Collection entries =
========
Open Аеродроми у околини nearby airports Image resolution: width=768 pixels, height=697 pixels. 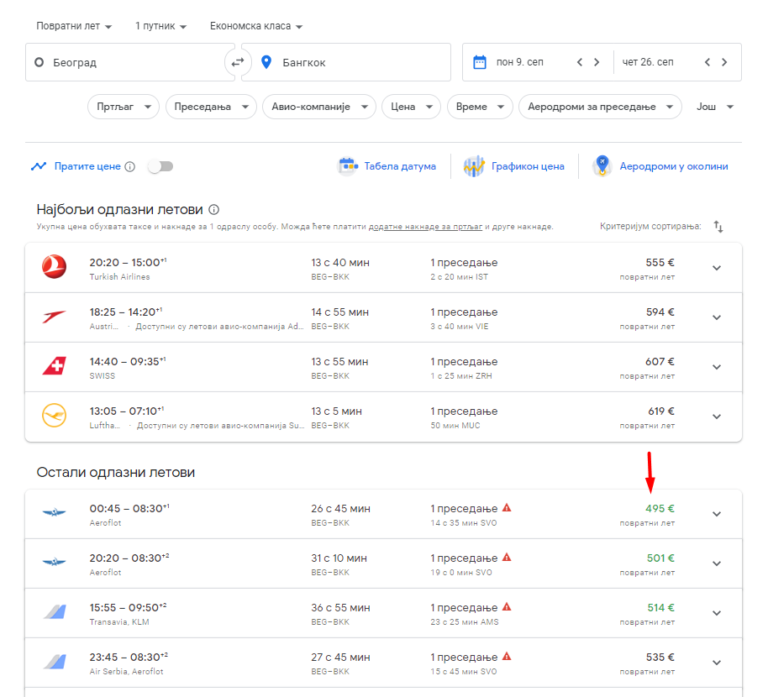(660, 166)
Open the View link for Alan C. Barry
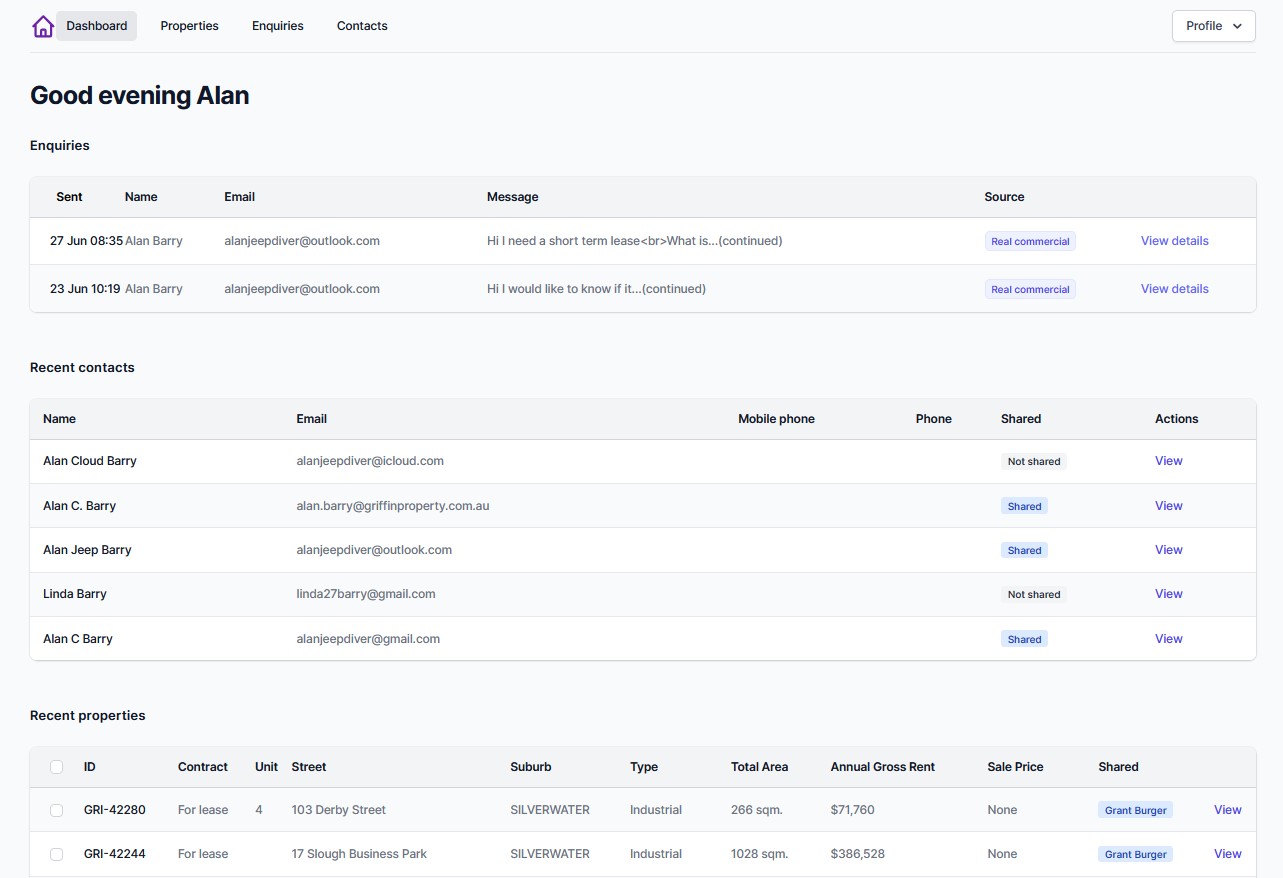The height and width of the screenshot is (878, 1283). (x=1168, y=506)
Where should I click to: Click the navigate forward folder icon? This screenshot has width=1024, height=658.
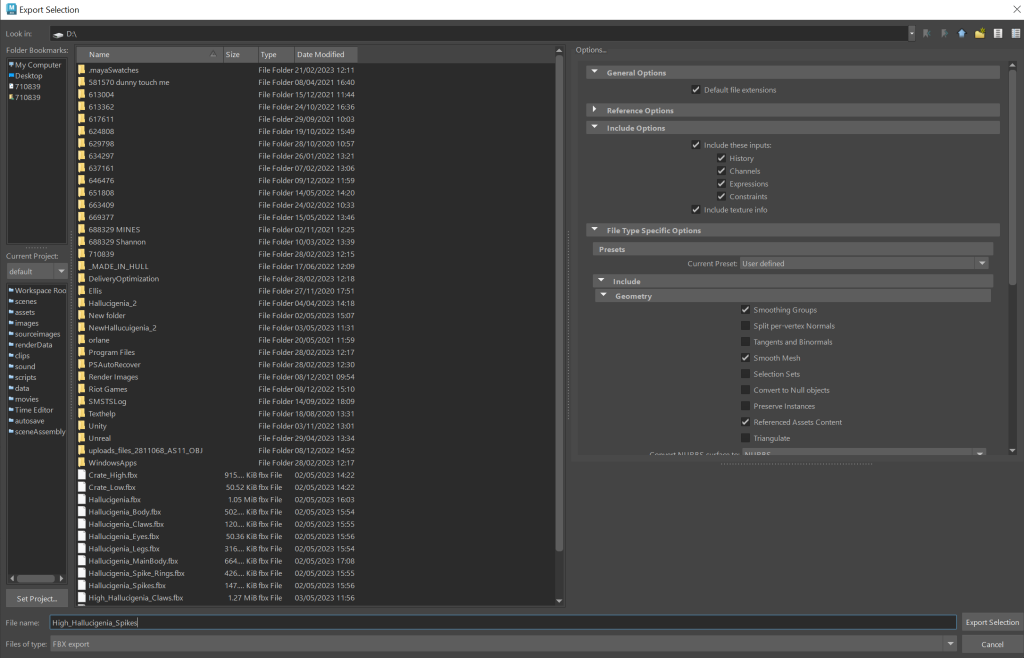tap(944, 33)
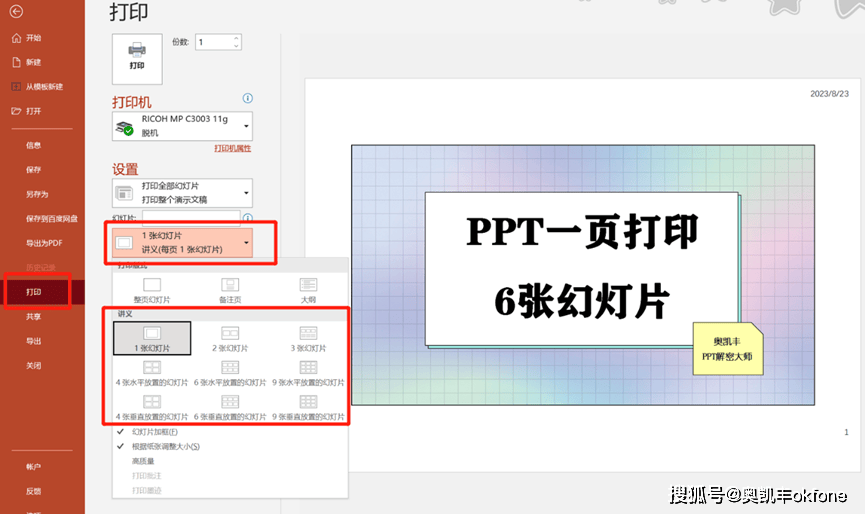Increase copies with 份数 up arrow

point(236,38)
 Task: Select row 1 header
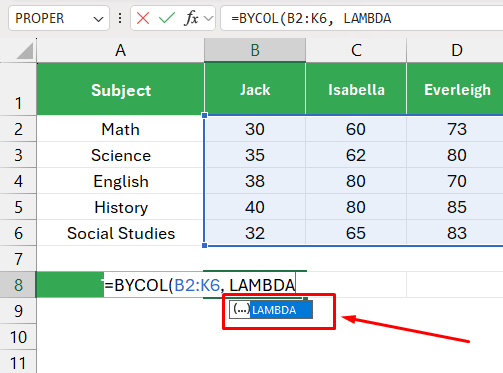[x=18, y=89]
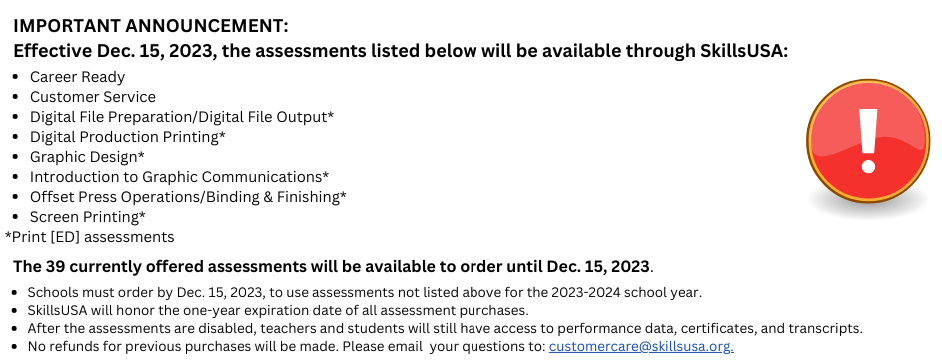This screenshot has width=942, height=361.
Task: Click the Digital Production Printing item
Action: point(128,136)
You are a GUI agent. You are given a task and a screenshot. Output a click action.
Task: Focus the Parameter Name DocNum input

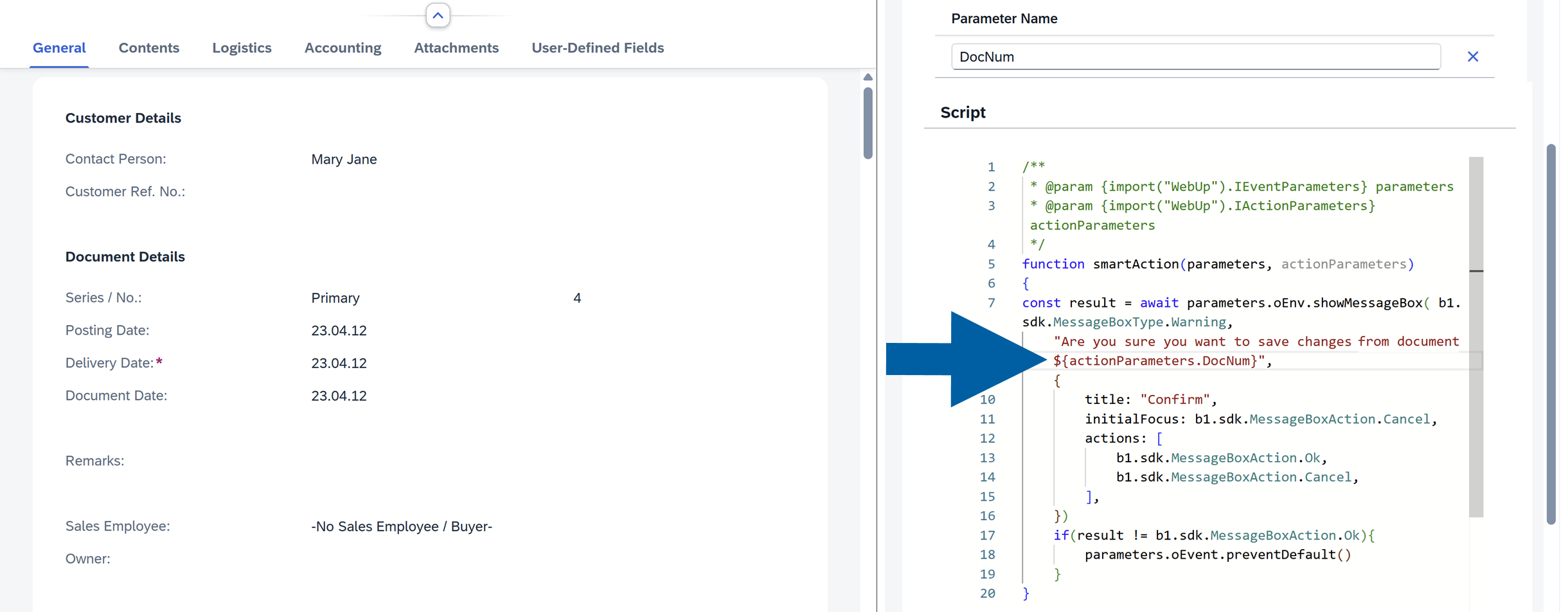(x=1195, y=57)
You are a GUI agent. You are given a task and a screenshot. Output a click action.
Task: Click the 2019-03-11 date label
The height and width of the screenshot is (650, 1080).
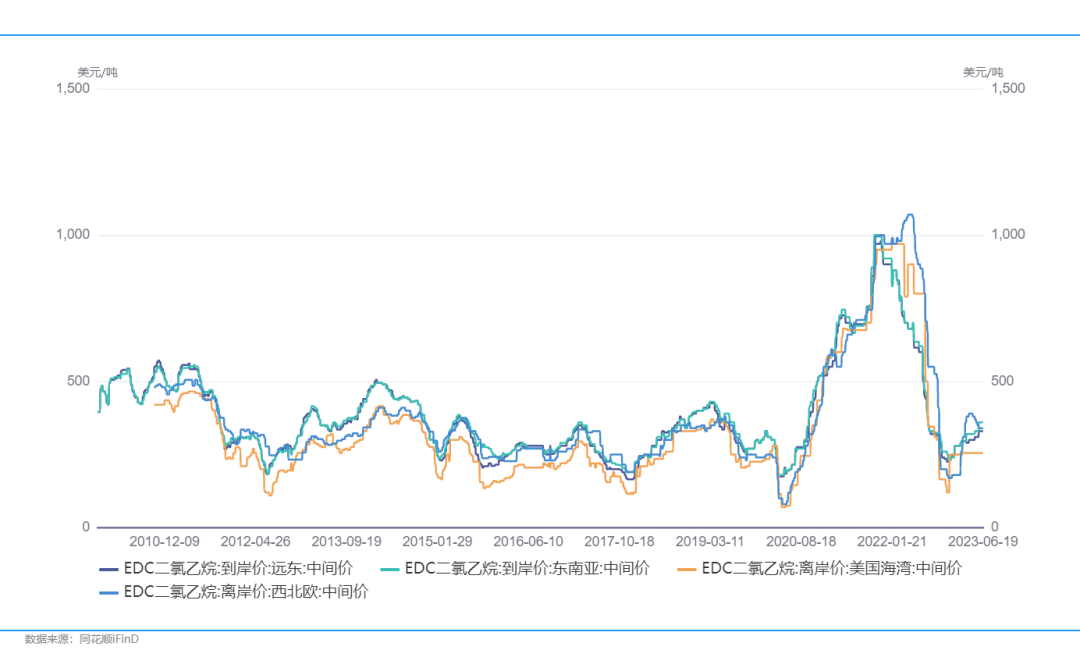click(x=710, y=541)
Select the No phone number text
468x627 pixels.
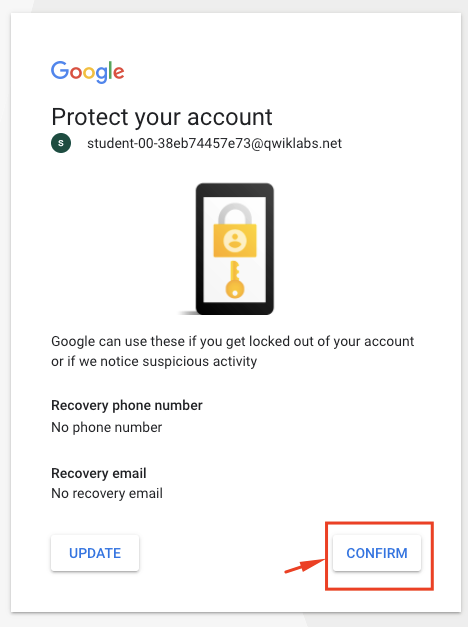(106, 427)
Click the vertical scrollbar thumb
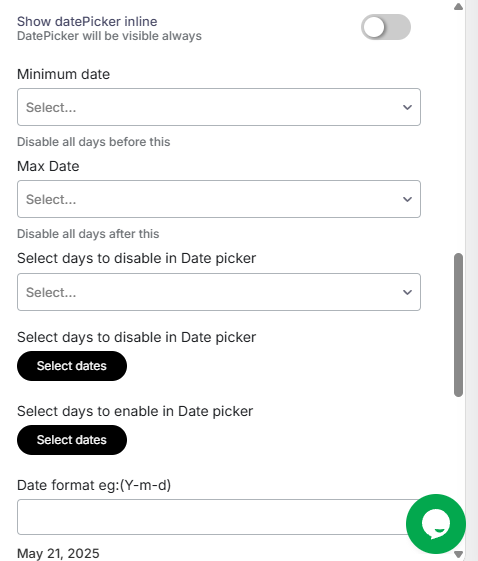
========
Written problem = Rewrite the lines of the records as a numbered list without blank lines, starting with the line that contains "Task: Select row 1 header" and continuing through the line that contains "click(x=710, y=541)". Omit the pictures from the answer.

Solution for this exercise =
1.  Task: Select row 1 header
2. [x=18, y=89]
3. This screenshot has width=942, height=361.
4. Task: Click the Digital Production Printing item
5. Action: point(128,136)
6. You are a GUI agent. You are given a task and a screenshot. Output a click action.
7. Task: Focus the Parameter Name DocNum input
8. (x=1195, y=57)
9. You are a GUI agent. You are given a task and a screenshot. Output a click action.
10. Task: Click the 2019-03-11 date label
11. The height and width of the screenshot is (650, 1080).
12. click(x=710, y=541)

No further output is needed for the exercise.